N.J. Constitutional Convention: Vol. 4, Page 700


(Excerpt of recommendations relating to the Judicial Article)


Article VI

1. Election of Judges

All judges, except municipal magistrates, should be elected by the people. The experience in New York with the election of judges has produced a judicial calibre equal to or better than that found in any other state. Above all, it will reduce the degree of political subservience of judges to the appointing authority.

2. Court of Chancery

We recommend the elimination of the Court of Chancery as such, and the merger of its functions with the court of general jurisdiction.

3. Simplification and Unification of Court Structure

We support the unification of our courts and the simplification of judicial procedure. Highly technical matters of procedure and jurisdiction should not be permitted to defeat a litigant whose cause of action is just.

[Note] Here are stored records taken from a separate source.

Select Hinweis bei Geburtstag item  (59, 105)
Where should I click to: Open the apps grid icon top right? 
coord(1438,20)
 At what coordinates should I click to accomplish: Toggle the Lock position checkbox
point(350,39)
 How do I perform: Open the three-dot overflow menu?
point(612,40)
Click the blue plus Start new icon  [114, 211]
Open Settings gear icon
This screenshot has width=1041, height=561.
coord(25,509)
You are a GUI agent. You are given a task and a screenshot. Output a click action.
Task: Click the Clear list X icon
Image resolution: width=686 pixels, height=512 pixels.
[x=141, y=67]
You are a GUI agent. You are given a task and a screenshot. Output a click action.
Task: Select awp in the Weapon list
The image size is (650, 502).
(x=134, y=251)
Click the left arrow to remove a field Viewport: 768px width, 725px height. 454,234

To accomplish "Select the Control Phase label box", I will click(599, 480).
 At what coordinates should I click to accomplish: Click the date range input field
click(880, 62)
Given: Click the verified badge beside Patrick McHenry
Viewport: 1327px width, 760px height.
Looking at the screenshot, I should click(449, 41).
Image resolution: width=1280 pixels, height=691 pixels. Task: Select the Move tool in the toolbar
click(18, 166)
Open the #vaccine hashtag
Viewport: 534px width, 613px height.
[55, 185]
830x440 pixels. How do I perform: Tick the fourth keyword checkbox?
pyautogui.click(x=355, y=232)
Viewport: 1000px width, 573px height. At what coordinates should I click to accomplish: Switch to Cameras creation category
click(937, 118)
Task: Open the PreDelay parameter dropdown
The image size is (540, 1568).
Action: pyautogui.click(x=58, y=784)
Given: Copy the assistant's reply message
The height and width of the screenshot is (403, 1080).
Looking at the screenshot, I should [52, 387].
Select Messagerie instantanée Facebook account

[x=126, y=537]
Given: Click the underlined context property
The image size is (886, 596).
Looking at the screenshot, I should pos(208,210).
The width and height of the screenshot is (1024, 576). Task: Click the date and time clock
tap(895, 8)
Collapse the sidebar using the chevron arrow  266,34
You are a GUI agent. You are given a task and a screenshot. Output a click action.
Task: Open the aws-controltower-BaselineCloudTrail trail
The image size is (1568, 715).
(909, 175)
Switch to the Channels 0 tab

4. Constitutional Jurisdiction of the Courts

The Constitution should not, as it has in the past, vest in the courts a jurisdictional power which cannot be removed by the Legislature. It should be specifically provided that the courts shall have such jurisdiction as may be vested in them by act of the Legislature. Without such a provision, the basic theory of checks and balances would be destroyed. The only irrevocable power which should be vested in the courts is the power to enforce, interpret and apply the provisions of the Constitution and of legislative enactments in the light of the Constitution.